Le papier que j'ai finalement obtenu C'est ma licence de pilote avec toutes les qualifications réunies et tout a aux nouveaux standards Européens. L'EASA (European Aeronautical Safety Agency) édite de nouvelles règles au niveau de l'Europe dans divers domaines aéronautiques. Celles qui traitent des licences des équipages aériens s'appelle "Part-FCL" (partie Flight Crew Licensing).
Ma nouvelle licence, au format EASA Part FCL est donc au standard Européen, et ne pourra plus être méprisée par un franco français!! cool.
Pour ceux qui voudraient en savoir plus, toute la réglementation FCL EASA se trouve ici dans le CAP 804.

Pour l'obtenir, ça a été laborieux et coûteux! Déjà tous les documents à fournir pour rappeler les qualifs que je possèdais sur mon ancienne licence anglaise, plus rajouter ce que j'avais sur ma licence française. Il a fallu payer 80€ à l'administration française DGAC (Direction Générale de l'Aviation Civile), pour qu'ils envoient une attestation de mes qualifications françaises au royaume-uni. Ce qui n'a pas empêché la CAA (équivalent anglais de la DGAC) de me demander l'original de ma licence française (à ce jour la seule preuve que je suis bien instructeur en cas de contrôle), avant de procéder à l'envoi de la version Européenne. Et encore 280£ de taxes à payer pour que ce papier soit fait.

Un petit plus sur cette licence, l'anglais radiotéléphonique OACI niveau 6 est inscrit.Vu que c'est le maximum et que les compagnies aériennes se contentent souvent du niveau 4, c'est toujours un plus.

Ce qui est assez étrange par contre, c'est que le document tient sur une simple feuille A4, pré-pliée en 8, qu'il est fourni avec un livret dans lequel on pourrait glisser séparément chaque page, plus un petit guide qui précise qu'il est interdit de découper les pages!!! Mais pourquoi ce livret alors???


mardi 30 juillet 2013

Air Europ Club

Bonjour

J'en parlais dans mon dernier post, nos compétences ne se limitent pas à nos heures de vol.
En voici une justement. Le site web de mon aéroclub www.aireuropclub.fr (celui où je fais de l'instruction) que j'ai entièrement remis à neuf, en rajoutant quelques fonctionnalités interactives.



samedi 27 juillet 2013

Faire des heures de vol... mais pas que!

Bonjour

Je voulais parler aujourd'hui d'un sujet qui m'est cher, très cher même! Le cumul des heures de vol nécessaires pour pouvoir entrer en compagnie aérienne.

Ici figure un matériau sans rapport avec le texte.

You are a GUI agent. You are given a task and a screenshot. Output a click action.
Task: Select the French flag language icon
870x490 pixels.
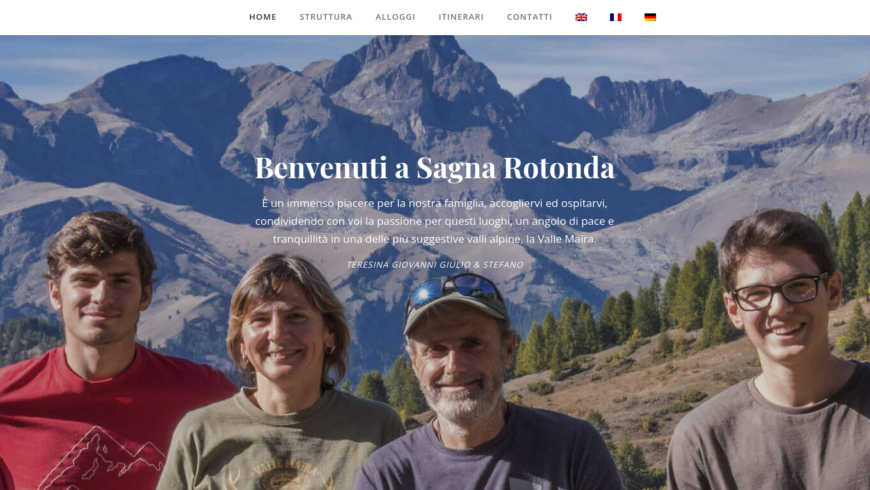point(615,17)
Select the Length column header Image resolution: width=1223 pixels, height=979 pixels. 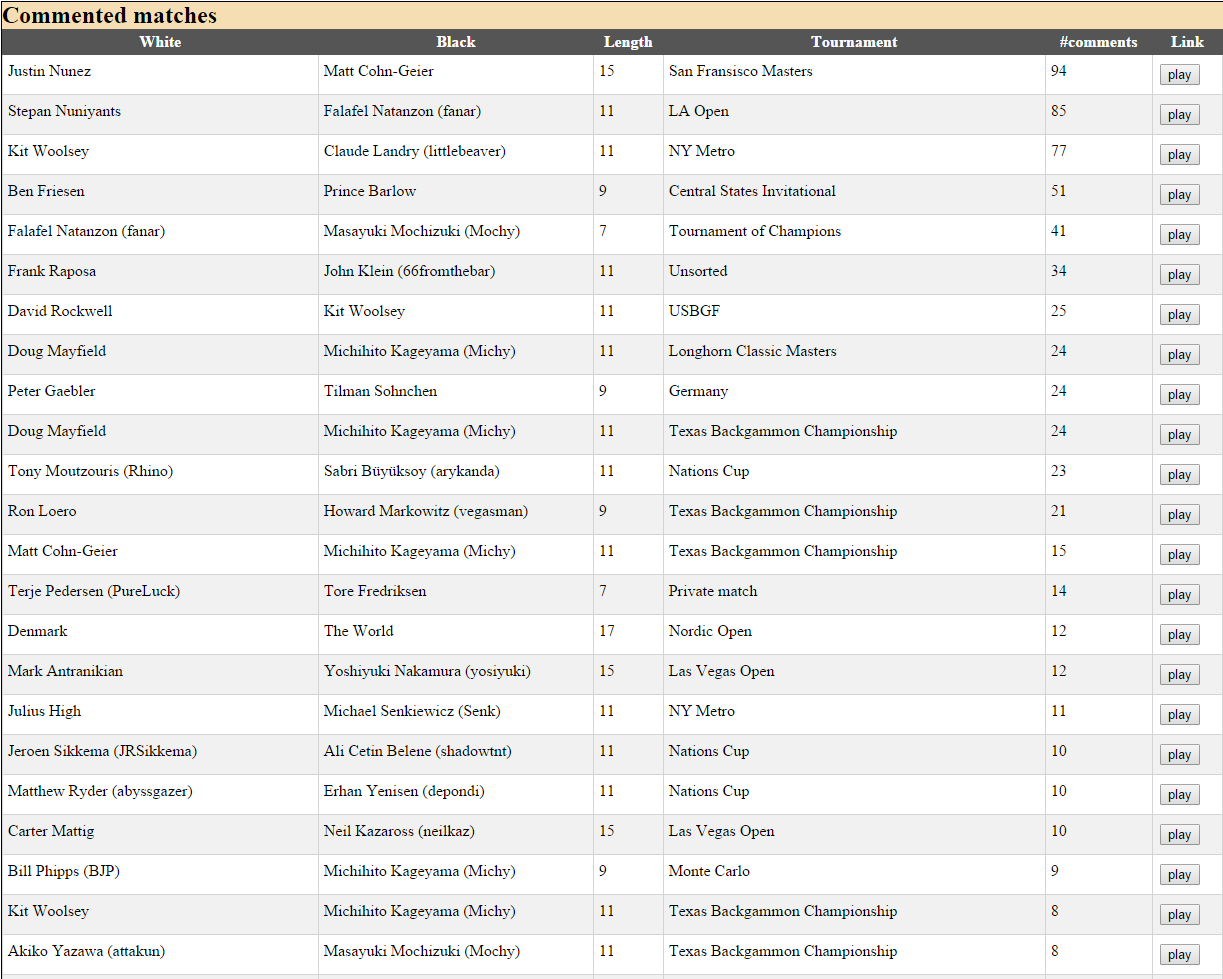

De nos jour, à quelques exceptions prés, le minimum requis pour postuler dans une compagnie, comme copilote c'est 1000h (dont 500h sur l'avion du poste demandé la plupart du temps). Tant que ce minimum n'est pas atteint il est difficile de pouvoir prétendre à un simple entretien d'embauche pour se vendre, démontrer l'intérêt ou les liens existants entre nos expériences professionnelles antérieures et le métier de pilote.

Comprenez moi bien, ce n'est pas la réaction d'un français râleur que vous lisez là, mais plutôt une recherche de solution. Je vais parler de mon cas personnel, puisque c'est celui que je connais le mieux! Et désolé d'avance si ça parait prétentieux aux yeux de certains.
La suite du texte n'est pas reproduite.